As the UK property market looks set for a period of subdued growth in the short to medium term, can the sector still deliver growing tax revenues to the UK government? This is a question which will be on the lips of many politicians who have continually milked the UK property market for increased tax revenue in times of economic stress. The opportunity to paint buy to let investors as investment opportunists was grabbed with both hands by the UK government – with all political parties happy to increase tax obligations for private landlords. However, will the government still be able to milk the sector in the short to medium term?

FRAGILE GROWTH

Even though the London housing market is set to underperform the rest of the UK, it is easy to forget that it has far outperformed the UK market in general for many years. There have been signs of London homeowners selling up and taking advantage of the “London premium” to acquire larger properties in areas outside of the capital. This could to a certain extent soften the blow for regional markets over concerns regarding the UK economy and Brexit in the short to medium term. However, even the most opportunistic of forecasts in the short to medium term do not offer very attractive growth scenarios.

TINKERING WITH STAMP DUTY

In recent times we have seen political parties right across the UK attempting to tinker with stamp duty as a means of “attacking the rich” and defending those at the lower end of the property market. The likelihood is that these moves were simply a way of currying favour with voters in the UK but there is only so much tinkering you can do before you milk yet another tax cow dry.

The situation with buy to let investors is even worse with a significant increase in tax liabilities in recent years.
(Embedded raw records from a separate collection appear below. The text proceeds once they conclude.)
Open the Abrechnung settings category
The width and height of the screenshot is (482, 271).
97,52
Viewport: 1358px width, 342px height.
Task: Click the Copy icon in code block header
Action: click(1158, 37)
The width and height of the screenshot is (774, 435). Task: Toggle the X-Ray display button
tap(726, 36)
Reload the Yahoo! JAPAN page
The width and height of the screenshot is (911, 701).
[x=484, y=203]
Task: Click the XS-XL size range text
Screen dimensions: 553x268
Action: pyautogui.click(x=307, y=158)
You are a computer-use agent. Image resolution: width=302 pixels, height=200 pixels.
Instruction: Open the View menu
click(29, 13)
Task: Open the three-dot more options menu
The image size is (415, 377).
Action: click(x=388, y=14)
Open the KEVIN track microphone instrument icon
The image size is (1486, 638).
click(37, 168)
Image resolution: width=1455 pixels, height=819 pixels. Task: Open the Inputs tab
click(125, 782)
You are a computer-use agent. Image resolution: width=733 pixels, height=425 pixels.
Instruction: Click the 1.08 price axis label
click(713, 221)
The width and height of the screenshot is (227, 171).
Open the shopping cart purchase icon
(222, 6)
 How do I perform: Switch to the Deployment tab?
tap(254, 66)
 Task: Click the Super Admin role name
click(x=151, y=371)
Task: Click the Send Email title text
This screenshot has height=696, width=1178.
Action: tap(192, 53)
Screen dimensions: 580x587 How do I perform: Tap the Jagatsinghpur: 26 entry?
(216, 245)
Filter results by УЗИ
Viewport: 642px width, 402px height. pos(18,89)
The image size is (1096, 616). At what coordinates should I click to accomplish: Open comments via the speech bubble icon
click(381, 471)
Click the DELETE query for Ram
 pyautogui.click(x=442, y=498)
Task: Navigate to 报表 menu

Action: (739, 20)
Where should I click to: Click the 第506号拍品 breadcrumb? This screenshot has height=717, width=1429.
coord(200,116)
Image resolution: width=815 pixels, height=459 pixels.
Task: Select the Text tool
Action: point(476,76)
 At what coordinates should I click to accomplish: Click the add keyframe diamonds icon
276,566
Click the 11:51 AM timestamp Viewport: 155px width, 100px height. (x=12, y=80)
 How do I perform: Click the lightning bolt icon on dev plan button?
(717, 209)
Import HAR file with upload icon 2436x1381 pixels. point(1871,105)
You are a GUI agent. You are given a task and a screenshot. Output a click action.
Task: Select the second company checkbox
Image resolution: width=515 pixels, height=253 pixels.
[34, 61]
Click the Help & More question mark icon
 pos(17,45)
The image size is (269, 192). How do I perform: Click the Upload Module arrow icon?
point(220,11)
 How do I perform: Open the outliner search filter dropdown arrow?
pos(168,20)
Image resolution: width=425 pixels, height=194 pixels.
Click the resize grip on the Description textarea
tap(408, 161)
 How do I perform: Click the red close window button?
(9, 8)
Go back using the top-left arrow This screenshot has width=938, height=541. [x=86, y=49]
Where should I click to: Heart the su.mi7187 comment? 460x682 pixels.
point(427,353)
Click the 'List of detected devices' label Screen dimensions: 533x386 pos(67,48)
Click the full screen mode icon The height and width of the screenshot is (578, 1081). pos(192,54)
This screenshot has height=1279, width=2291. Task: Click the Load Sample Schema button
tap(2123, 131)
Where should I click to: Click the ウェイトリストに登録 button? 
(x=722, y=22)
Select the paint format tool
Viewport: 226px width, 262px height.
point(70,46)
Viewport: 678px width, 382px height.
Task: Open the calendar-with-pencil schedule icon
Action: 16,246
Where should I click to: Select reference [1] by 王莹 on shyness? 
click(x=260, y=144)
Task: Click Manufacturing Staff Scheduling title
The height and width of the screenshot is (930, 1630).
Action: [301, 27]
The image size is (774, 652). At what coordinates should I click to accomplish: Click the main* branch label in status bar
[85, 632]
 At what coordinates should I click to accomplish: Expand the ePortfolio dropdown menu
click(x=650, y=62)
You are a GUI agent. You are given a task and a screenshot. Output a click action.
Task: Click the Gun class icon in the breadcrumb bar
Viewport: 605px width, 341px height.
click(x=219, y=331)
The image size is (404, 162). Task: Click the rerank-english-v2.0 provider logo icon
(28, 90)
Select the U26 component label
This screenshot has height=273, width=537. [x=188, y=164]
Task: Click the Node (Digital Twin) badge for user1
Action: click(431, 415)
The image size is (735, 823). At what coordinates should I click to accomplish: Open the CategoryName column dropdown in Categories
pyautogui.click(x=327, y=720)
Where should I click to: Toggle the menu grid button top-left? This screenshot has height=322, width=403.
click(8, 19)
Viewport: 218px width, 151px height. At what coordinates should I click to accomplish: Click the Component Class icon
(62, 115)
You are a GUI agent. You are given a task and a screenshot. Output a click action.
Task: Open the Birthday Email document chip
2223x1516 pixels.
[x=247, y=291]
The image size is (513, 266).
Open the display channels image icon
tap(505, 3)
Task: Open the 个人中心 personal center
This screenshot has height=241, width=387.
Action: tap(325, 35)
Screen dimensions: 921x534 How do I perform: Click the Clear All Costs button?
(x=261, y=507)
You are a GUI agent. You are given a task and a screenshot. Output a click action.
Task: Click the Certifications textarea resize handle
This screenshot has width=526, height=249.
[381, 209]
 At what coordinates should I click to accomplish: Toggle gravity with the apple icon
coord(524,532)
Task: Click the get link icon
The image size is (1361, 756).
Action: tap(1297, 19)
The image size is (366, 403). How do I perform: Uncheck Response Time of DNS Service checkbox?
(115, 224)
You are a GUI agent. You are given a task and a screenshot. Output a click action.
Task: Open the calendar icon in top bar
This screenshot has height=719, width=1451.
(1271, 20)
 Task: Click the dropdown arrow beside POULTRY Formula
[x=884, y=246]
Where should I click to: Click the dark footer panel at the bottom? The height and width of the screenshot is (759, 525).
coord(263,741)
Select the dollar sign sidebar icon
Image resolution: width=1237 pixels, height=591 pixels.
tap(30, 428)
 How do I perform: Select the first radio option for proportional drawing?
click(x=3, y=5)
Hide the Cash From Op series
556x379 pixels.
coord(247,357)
We know from a variety of surveys that some buy to let investors will be taking a sabbatical from the UK market to wait and see how things pan out. So, these two particular tax income streams are under pressure and likely to deliver reduced returns in the immediate future.

WHO REALLY PAYS FOR INCREASED PROPERTY TAXES?

While every politician will suggest that a tax on property investors is a tax on economic growth in the UK, this is not necessarily the case. The simple fact is that if you have a product which will cost you more to “produce” in the future then you simply increase your price and the end user will subsidise the increased costs. In this particular instance it is the private rental market which will have to bear the brunt of recent tax rises. Indeed the recent attack on those acquiring second homes/holiday homes could also backfire with local house prices likely to consolidate together with a potentially detrimental impact on local economies.

SHORT TERMISM DOES NOT PAY

Rightly or wrongly, each government in the UK can only look to the short term to consolidate its position with the voting public. An increase in taxes to subsidise public services, tax on the rich to curry favour with voters and constantly milking the property/housing market cash cow may grab the short term headlines but they can do long-term damage. Investors quite rightly demand a level playing field where they can visualise costs in the short to medium term as well as prospects for the UK economy.

The more taxes heaped onto the property market the less incentivised investors will be to invest and with UK interest rates starting to rise, albeit slowly, there will come a point where the risk/reward ratio for investment in buy to let property becomes unattractive. In the short to medium term at least, it does look as though the UK government has milked the housing/property market to the extreme and may need to look elsewhere for new tax income streams.